É comodo stare in panchina, criticare tutti, non fare niente e sentirsi tutti direttori tecnici. Ok, il mondo va male, anzi malissimo, con l'1 per cento che si crogiola in una vasca da bagno piena di gioielli e monete come Paperon de' Paperoni, e non gli basta,  e altri che allungano il collo per metter su un piatto di ceci o fagioli. Ma TU, che contributo dai al mondo perche le cose vadano un po' meglio? Ma via, mi risponderete, se anche Obama coi suoi bei discorsi, in pratica ha le mani legate, figuriamoci noi semplici cittadini di Belpaese dove la democrazia é una balla..., che vuoi fare in questo schifo?  non si risolverá mai niente. E invece no. Se le formiche nel loro piccolo si incazzano, e poi nel loro piccolo si organizzano,  e poi nel loro piccolo inventano, dài e dài, qualcosa di buono SEMPRE succede. E mentre Gustavo Zerbino parla e parla e scorrono sullo schermo altre immagini su “Lavoro in equipe.leadership.tutti siamo leaders” e altri bei concetti, a me vengono in mente le immagini delle tende di piazza Catalunya, dove accamparono per mesi gli Indignados.

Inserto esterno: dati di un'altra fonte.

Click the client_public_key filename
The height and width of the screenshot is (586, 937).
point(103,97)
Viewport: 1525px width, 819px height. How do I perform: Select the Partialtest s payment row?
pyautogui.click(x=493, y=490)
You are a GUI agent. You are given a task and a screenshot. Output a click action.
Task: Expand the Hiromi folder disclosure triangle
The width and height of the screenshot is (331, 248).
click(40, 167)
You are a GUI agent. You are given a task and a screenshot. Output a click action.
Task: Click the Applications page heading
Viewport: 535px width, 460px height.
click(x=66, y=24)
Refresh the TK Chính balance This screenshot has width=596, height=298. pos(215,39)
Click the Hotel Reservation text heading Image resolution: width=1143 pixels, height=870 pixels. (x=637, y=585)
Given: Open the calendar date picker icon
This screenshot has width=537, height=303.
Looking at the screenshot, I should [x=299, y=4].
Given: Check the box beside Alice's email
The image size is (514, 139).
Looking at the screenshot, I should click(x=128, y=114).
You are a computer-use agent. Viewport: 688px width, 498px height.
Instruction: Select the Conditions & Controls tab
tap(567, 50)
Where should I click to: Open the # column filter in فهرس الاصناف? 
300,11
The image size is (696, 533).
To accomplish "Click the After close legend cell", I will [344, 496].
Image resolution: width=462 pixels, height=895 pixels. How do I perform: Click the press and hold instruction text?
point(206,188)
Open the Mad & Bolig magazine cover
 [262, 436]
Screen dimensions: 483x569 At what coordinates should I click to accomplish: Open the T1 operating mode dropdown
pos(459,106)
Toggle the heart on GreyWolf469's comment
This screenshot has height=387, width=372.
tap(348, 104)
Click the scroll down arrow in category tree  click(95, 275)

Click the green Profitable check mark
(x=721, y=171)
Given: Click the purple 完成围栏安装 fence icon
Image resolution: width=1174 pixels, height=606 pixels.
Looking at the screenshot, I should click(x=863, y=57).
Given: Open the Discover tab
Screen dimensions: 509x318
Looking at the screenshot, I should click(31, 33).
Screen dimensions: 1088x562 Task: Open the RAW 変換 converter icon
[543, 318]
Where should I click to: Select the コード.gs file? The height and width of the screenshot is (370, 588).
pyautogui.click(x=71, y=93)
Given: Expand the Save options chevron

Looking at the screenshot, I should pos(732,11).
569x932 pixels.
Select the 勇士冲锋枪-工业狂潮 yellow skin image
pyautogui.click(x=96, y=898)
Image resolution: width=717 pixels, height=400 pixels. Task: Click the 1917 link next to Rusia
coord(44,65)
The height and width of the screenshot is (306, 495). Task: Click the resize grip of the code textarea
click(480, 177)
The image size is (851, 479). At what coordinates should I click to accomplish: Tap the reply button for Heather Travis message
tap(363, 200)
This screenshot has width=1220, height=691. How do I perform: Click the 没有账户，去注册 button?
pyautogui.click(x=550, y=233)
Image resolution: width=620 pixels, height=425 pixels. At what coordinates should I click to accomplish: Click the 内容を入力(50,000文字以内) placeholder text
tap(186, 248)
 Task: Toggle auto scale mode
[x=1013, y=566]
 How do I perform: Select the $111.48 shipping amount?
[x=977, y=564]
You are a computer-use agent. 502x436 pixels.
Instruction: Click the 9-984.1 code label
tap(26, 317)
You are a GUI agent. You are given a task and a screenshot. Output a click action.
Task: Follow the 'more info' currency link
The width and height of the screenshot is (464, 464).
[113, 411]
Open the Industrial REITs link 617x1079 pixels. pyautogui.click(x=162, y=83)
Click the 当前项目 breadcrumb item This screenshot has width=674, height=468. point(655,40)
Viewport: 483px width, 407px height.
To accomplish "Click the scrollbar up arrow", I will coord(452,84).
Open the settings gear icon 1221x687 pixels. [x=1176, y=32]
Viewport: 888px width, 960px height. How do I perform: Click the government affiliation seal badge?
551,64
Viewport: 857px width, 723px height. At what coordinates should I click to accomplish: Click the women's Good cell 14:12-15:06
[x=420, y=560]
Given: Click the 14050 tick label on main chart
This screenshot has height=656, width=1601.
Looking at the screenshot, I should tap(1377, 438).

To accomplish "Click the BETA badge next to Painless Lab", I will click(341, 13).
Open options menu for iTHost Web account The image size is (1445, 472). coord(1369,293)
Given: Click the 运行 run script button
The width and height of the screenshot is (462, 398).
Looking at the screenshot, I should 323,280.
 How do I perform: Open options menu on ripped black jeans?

Erano ragazzi che sentivano che il mondo, cosí, non poteva continuare, sequestrato dalla speculazione che gli aveva rubato un futuro. E nel 2011 piantarono le loro tende in piazza, aprendo dibattiti e laboratori di idee. Con una “biblioteca del popolo”, sala massaggi e bicicletta ecologica, paella comunitaria. Sorse una piattaforma sul tema della Casa, gli Sfratti, le Banche, la Donna, la Salute, l'Educazione. Io portai una valigia di libri per la biblioteca, qualche idea, a volte solo un “buona notte” e un sorriso a quei ragazzi, che i benpensanti definivano fannulloni. Si presero sonore legnate dalla polizia quando furono sloggiati, arrivó un governo di destra (molti cittadini schifati della politica, non votarono, e cosí vinse la destra), il movimento degli Indignados si sgonfió, te lo dicevo io? Non era che una bolla di sapone, cosa vuoi che contino  questi con l'anellino al naso? Ma intanto scesero in strada milioni di persone, protestando perché il governo aveva tolto 10,000 milioni di euro al settore Sanitá ed Educazione, per immettere denaro fresco nelle banche sfinite dalle speculazioni...e bbravi! Mors tua, vita mea, da sempre, no? Le leggi non cambiarono di una virgola. Ma dalle varie piattaforme sulla Casa, nei quartieri, sorse l'idea di passare all'azione, non solo protestare. E gruppi di vicini, includendo agguerriti vecchietti, si frapposero fra la polizia e gli inquilini da sloggiare dalle case che non riuscivano piu a pagare avendo perso il lavoro ed essendo ingannati dalle banche. I comitati per la Casa, che riuscirono a evitare o negoziare centinaia di sfratti, si riunirono sotto la direzione di Ada Colau, una lavoratrice catalana, madre di due bambini. Altri gruppi di vicini si riunivano sotto le case dei politici piu vistosamente corrotti per cantargliele chiare. Che palle, ci tocca ingozzarci di valium per dormire, e non si puó piú rubare in pace! E quelli del governo emisero la “Ley mordaza”, per la quale nelle manifestazioni non si puó piú insultare nessuno, meglio  limitarsi a cantare il Salve Regina. Ma non finí lí, ovviamente. Ada Colau “scese in campo”in Catalogna con un partito di buon augurio “Guanyem, vinciamo”, e in Spagna un giovane professore con la codina riunisce altri 70 cervelli per mettere su  il partito “Podemos”, che si allea con l'ex spaventapasseri di Syriza in Grecia per fare un fronte caldo del sud contro la fredda austeritá tedesca.

Esco dalla conferenza, che è terminata con la gente in piedi e gli ex Tristi e Preoccupati applaudendo entusiasti.  Mi sento ancora di piú un Pesce nell'Acqua. Giro l'angolo e vedo una vecchietta rugosa che cerca di vendere una crema Lançome (che ha l'aria di essere stata sgranfignata in qualche negozio di Sephora);  dal macellaio halal, vedo un uomo di pelle scura, con il maglione sbrindellato, che compra per cinquanta centesimi di euro una borsa di ossi di pollo ben tagliati, ma su cui non brilla neanche un pezzetto di carne. Chissá  quante persone dovrá sfamare, quel brodo allungatissimo di pollo. Le Ande con le sue tragedie sono anche a livello del mare, e dappertutto, penso. Con tristezza, certo. Ma con un senso di sfida. Meglio rimboccarsi le maniche, ché guardare non basta.